### Task statement
Rewrite the data below, replacing every occurrence of "Output a click action" with "Return a single click action" and leaving all other text unchanged. Omit the pictures from the output.

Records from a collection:
• • •

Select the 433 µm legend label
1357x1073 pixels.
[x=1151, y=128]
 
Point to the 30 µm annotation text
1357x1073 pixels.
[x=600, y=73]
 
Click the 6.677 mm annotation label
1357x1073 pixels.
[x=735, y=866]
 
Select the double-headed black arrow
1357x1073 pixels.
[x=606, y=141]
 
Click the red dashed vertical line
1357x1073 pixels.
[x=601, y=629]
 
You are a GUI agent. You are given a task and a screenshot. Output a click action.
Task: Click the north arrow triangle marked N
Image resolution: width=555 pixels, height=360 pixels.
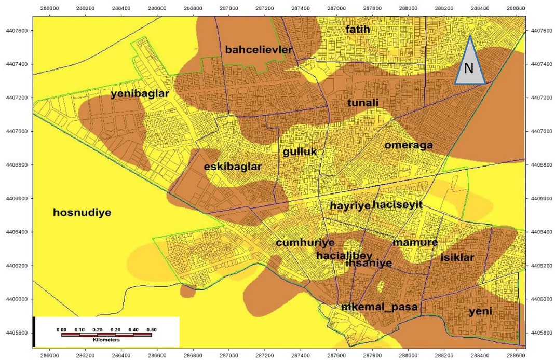coord(470,65)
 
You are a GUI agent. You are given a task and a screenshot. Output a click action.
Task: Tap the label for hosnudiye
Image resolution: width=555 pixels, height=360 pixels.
coord(82,212)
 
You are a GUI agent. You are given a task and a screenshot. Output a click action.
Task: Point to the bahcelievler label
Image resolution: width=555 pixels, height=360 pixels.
coord(259,50)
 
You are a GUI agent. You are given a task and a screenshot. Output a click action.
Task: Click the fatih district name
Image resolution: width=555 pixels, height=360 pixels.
coord(358,30)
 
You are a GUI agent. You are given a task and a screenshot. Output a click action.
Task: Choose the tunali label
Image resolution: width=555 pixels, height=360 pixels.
coord(362,103)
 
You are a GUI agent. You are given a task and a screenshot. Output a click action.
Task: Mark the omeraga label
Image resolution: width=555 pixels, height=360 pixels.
coord(408,145)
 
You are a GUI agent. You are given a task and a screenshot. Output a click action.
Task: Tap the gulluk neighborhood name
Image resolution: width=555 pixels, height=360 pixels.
coord(300,152)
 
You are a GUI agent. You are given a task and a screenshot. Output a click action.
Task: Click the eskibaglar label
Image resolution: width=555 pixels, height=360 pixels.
coord(233,167)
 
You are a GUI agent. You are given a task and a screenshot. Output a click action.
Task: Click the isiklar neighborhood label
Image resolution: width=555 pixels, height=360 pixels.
coord(457,258)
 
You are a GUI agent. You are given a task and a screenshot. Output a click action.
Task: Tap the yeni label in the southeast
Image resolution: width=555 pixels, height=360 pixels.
coord(480,312)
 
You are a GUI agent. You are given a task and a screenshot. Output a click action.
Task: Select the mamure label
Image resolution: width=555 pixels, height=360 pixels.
coord(415,242)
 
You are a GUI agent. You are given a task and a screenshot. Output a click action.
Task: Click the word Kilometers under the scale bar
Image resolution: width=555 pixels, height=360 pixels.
coord(106,340)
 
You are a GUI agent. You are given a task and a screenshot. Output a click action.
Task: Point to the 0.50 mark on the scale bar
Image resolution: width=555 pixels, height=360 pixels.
coord(151,329)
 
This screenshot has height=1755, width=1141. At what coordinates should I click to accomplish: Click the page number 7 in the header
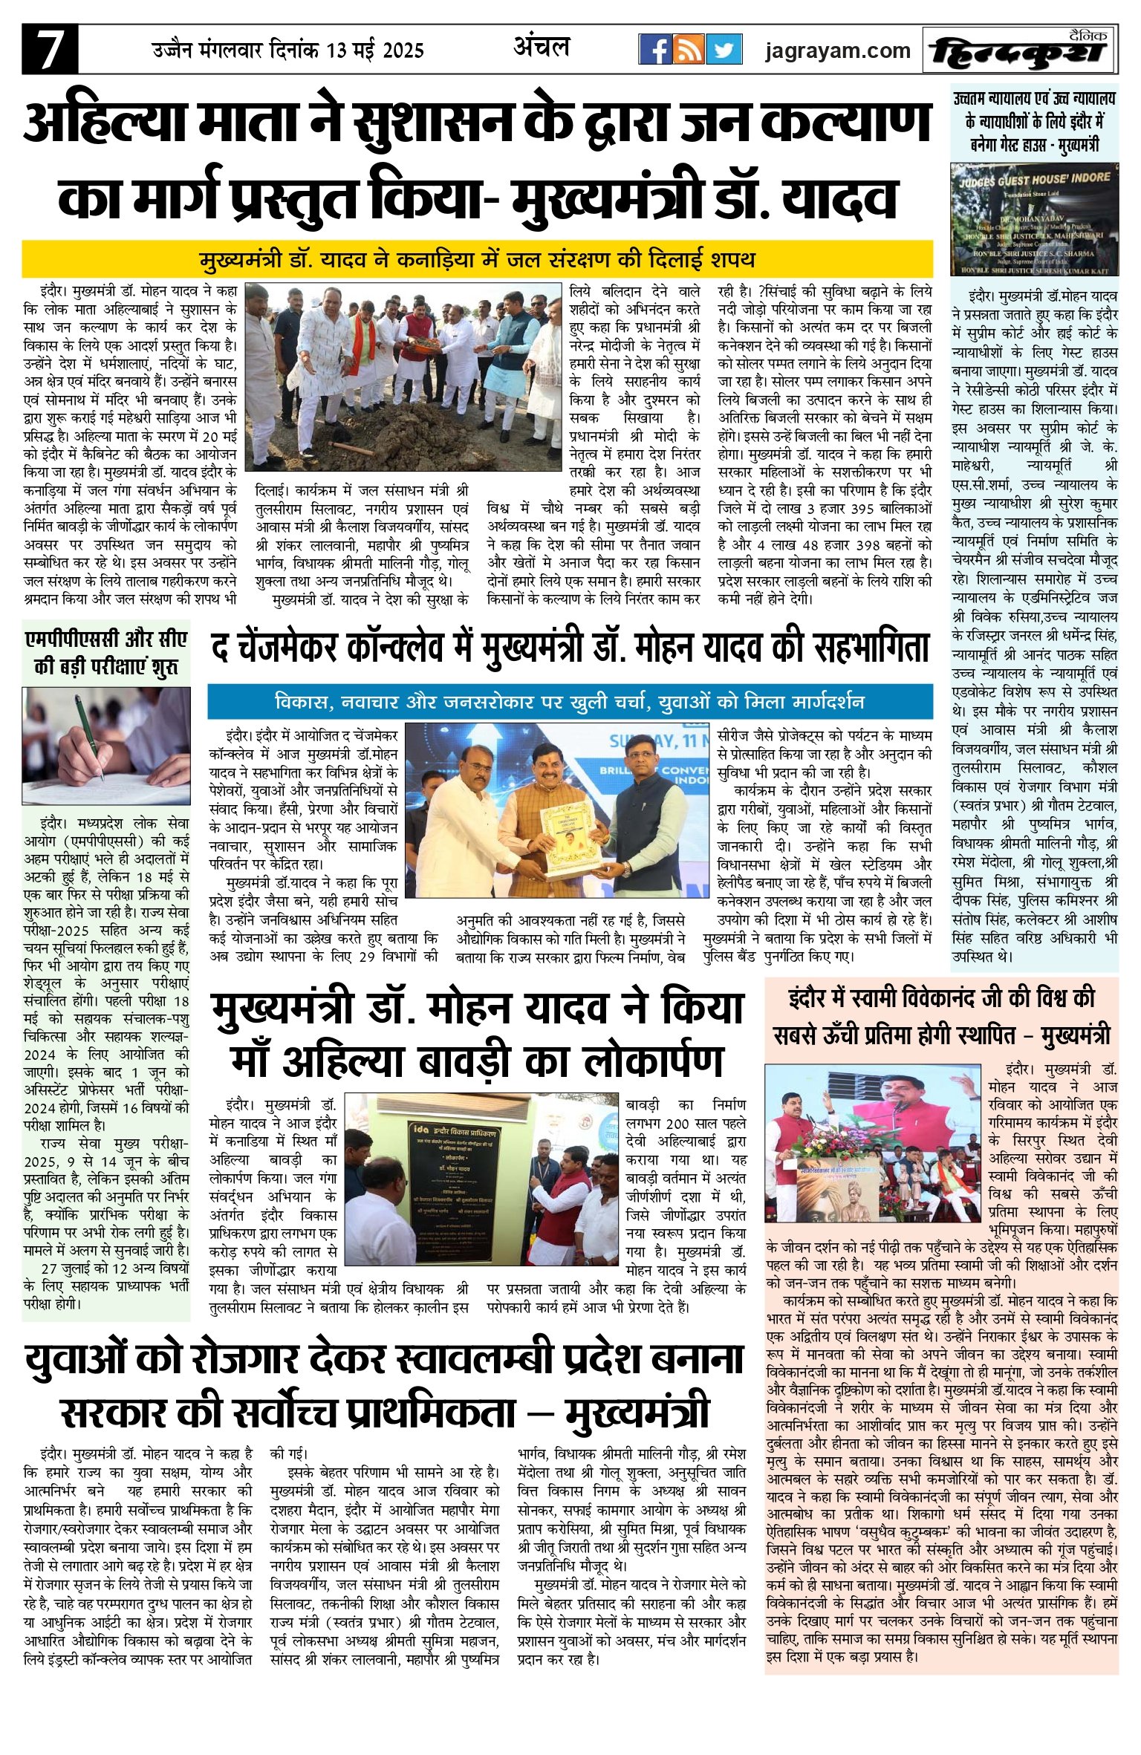click(49, 49)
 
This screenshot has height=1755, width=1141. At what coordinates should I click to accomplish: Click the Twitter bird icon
click(724, 50)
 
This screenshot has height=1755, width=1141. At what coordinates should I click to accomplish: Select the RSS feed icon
click(690, 50)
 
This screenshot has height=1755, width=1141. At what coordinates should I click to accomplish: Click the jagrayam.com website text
click(837, 51)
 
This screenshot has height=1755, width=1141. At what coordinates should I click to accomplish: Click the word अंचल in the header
click(542, 48)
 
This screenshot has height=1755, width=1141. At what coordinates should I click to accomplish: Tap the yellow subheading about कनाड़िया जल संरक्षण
click(477, 260)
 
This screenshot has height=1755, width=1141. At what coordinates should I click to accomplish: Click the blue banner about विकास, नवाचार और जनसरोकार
click(569, 701)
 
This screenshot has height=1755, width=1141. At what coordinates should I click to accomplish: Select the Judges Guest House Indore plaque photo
click(1034, 219)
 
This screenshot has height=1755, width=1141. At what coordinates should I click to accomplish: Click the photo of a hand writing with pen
click(105, 746)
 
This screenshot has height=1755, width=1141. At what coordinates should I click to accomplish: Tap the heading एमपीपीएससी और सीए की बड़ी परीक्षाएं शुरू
click(106, 652)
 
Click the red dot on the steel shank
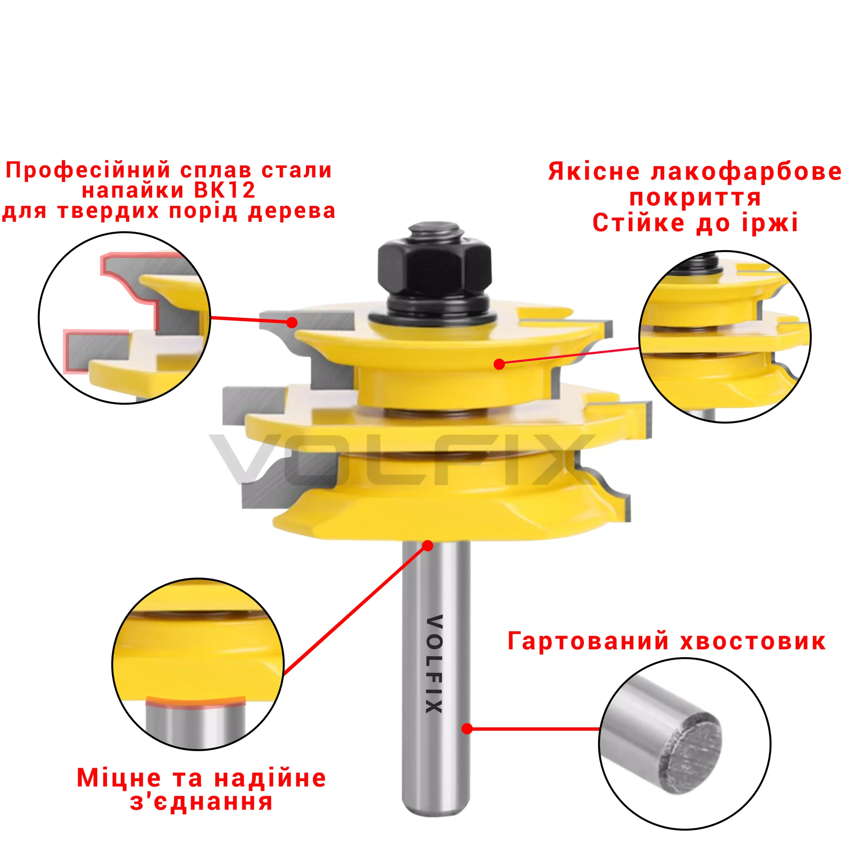467,729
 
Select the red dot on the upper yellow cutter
499,364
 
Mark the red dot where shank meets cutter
428,546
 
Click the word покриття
695,198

• • •

### The response
Select the 433 µm legend label
1357x1073 pixels.
[x=1151, y=128]
 
Point to the 30 µm annotation text
1357x1073 pixels.
[x=600, y=73]
 
Click the 6.677 mm annotation label
1357x1073 pixels.
[x=735, y=866]
 
Select the double-headed black arrow
1357x1073 pixels.
[x=606, y=141]
 
Click the red dashed vertical line
1357x1073 pixels.
[x=601, y=629]
 
You are a GUI agent. You are given a task and a screenshot. Return a single click action.
Task: Click the north arrow triangle marked N
Image resolution: width=555 pixels, height=360 pixels.
coord(470,65)
 
You are a GUI agent. You are given a task and a screenshot. Return a single click action.
Task: Tap the label for hosnudiye
Image resolution: width=555 pixels, height=360 pixels.
coord(82,212)
 
You are a GUI agent. You are given a task and a screenshot. Return a single click action.
Task: Point to the bahcelievler label
Image resolution: width=555 pixels, height=360 pixels.
coord(259,50)
 
You are a GUI agent. You are given a task and a screenshot. Return a single click action.
Task: Click the fatih district name
Image resolution: width=555 pixels, height=360 pixels.
coord(358,30)
 
You are a GUI agent. You are given a task and a screenshot. Return a single click action.
Task: Choose the tunali label
Image resolution: width=555 pixels, height=360 pixels.
coord(362,103)
 
You are a GUI agent. You are given a task and a screenshot. Return a single click action.
Task: Mark the omeraga label
Image resolution: width=555 pixels, height=360 pixels.
coord(408,145)
 
You are a GUI agent. You are given a task and a screenshot. Return a single click action.
Task: Tap the gulluk neighborhood name
Image resolution: width=555 pixels, height=360 pixels.
coord(300,152)
 
You are a GUI agent. You are given a task and a screenshot. Return a single click action.
Task: Click the eskibaglar label
Image resolution: width=555 pixels, height=360 pixels.
coord(233,167)
 
You are a GUI agent. You are given a task and a screenshot. Return a single click action.
Task: Click the isiklar neighborhood label
Image resolution: width=555 pixels, height=360 pixels.
coord(457,258)
 
You are a GUI agent. You are given a task and a screenshot. Return a single click action.
Task: Tap the yeni label in the southeast
Image resolution: width=555 pixels, height=360 pixels.
coord(480,312)
 
You are a GUI agent. You are given a task and a screenshot. Return a single click action.
Task: Select the mamure label
Image resolution: width=555 pixels, height=360 pixels.
coord(415,242)
 
You are a GUI agent. You are given a task and a screenshot. Return a single click action.
Task: Click the word Kilometers under the scale bar
Image resolution: width=555 pixels, height=360 pixels.
coord(106,340)
 
You are a GUI agent. You are given a task and a screenshot. Return a single click action.
Task: Point to the 0.50 mark on the scale bar
Image resolution: width=555 pixels, height=360 pixels.
coord(151,329)
 
This screenshot has height=1755, width=1141. At what coordinates should I click to accomplish: Click the page number 7 in the header
click(49, 49)
 
This screenshot has height=1755, width=1141. At what coordinates should I click to accomplish: Click the Twitter bird icon
click(724, 50)
 
This screenshot has height=1755, width=1141. At what coordinates should I click to accomplish: Select the RSS feed icon
click(690, 50)
 
This screenshot has height=1755, width=1141. At what coordinates should I click to accomplish: Click the jagrayam.com website text
click(837, 51)
 
This screenshot has height=1755, width=1141. At what coordinates should I click to accomplish: Click the word अंचल in the header
click(542, 48)
 
This screenshot has height=1755, width=1141. At what coordinates should I click to accomplish: Tap the yellow subheading about कनाड़िया जल संरक्षण
click(477, 260)
 
This screenshot has height=1755, width=1141. At what coordinates should I click to accomplish: Click the blue banner about विकास, नवाचार और जनसरोकार
click(569, 701)
 
This screenshot has height=1755, width=1141. At what coordinates should I click to accomplish: Select the Judges Guest House Indore plaque photo
click(1034, 219)
 
This screenshot has height=1755, width=1141. At what coordinates should I click to accomplish: Click the photo of a hand writing with pen
click(105, 746)
 
This screenshot has height=1755, width=1141. At what coordinates should I click to accomplish: Tap the heading एमपीपीएससी और सीए की बड़ी परीक्षाएं शुरू
click(106, 652)
 
Click the red dot on the steel shank
467,729
 
Select the red dot on the upper yellow cutter
499,364
 
Mark the red dot where shank meets cutter
428,546
 
Click the word покриття
695,198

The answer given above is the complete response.